#### Task description
Beginning with the line below that contains "This screenshot has width=988, height=612." and ending with the line that contains "Task: Sync Project with Gradle Files icon", copy every line exactly. Copy nothing else.

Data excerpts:
== Segment start ==
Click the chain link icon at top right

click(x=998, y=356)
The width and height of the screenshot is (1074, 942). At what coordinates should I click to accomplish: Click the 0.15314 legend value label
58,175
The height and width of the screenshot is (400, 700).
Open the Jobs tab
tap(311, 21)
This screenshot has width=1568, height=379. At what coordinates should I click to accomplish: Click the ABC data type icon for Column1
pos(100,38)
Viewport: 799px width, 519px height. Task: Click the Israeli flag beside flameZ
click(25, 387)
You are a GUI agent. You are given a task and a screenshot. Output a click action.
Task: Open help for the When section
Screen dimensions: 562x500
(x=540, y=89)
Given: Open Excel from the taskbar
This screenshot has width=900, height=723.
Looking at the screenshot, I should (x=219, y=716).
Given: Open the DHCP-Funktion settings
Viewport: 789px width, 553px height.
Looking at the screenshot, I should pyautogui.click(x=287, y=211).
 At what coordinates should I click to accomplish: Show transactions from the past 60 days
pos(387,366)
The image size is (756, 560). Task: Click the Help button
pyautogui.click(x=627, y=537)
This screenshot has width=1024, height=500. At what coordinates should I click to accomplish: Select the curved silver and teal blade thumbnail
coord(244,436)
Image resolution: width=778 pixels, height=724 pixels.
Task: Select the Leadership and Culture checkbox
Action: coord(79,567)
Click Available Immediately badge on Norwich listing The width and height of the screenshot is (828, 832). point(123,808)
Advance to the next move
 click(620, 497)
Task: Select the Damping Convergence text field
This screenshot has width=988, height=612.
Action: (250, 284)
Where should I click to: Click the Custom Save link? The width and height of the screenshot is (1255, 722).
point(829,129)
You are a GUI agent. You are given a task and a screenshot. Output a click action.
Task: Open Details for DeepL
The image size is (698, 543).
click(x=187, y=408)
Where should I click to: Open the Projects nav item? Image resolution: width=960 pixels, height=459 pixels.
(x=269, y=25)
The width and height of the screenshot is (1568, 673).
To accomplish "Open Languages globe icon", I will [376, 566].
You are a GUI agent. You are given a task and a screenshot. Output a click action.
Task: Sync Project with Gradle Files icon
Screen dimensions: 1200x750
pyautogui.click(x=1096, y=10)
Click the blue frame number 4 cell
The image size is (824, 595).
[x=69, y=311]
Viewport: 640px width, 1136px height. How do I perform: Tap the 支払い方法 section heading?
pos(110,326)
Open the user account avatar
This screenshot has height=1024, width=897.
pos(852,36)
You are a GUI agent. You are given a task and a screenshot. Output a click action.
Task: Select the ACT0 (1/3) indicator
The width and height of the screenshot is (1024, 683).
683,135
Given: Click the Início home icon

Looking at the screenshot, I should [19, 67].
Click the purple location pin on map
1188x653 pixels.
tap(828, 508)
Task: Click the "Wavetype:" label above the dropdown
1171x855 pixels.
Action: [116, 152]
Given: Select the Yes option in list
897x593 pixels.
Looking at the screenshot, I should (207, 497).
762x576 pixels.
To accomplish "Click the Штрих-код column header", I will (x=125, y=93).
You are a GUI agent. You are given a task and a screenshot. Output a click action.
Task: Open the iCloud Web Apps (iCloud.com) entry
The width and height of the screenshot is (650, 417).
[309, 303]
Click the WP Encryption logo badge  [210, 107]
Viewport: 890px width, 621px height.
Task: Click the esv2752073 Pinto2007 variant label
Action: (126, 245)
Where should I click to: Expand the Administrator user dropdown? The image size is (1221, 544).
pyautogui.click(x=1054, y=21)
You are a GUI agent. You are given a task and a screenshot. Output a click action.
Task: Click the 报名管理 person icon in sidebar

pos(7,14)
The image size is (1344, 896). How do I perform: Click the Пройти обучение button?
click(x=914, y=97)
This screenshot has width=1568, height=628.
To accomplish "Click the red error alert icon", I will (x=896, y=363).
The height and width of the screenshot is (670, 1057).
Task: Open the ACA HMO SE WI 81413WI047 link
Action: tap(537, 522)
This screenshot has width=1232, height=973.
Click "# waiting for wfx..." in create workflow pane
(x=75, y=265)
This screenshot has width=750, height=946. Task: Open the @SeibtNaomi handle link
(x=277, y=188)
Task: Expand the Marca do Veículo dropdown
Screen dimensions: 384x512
== Segment end ==
#### Exercise response
This screenshot has width=988, height=612.
Action: (250, 284)
Where should I click to: Click the Custom Save link? The width and height of the screenshot is (1255, 722).
point(829,129)
You are a GUI agent. You are given a task and a screenshot. Output a click action.
Task: Open Details for DeepL
The image size is (698, 543).
click(x=187, y=408)
Where should I click to: Open the Projects nav item? Image resolution: width=960 pixels, height=459 pixels.
(x=269, y=25)
The width and height of the screenshot is (1568, 673).
To accomplish "Open Languages globe icon", I will [376, 566].
You are a GUI agent. You are given a task and a screenshot. Output a click action.
Task: Sync Project with Gradle Files icon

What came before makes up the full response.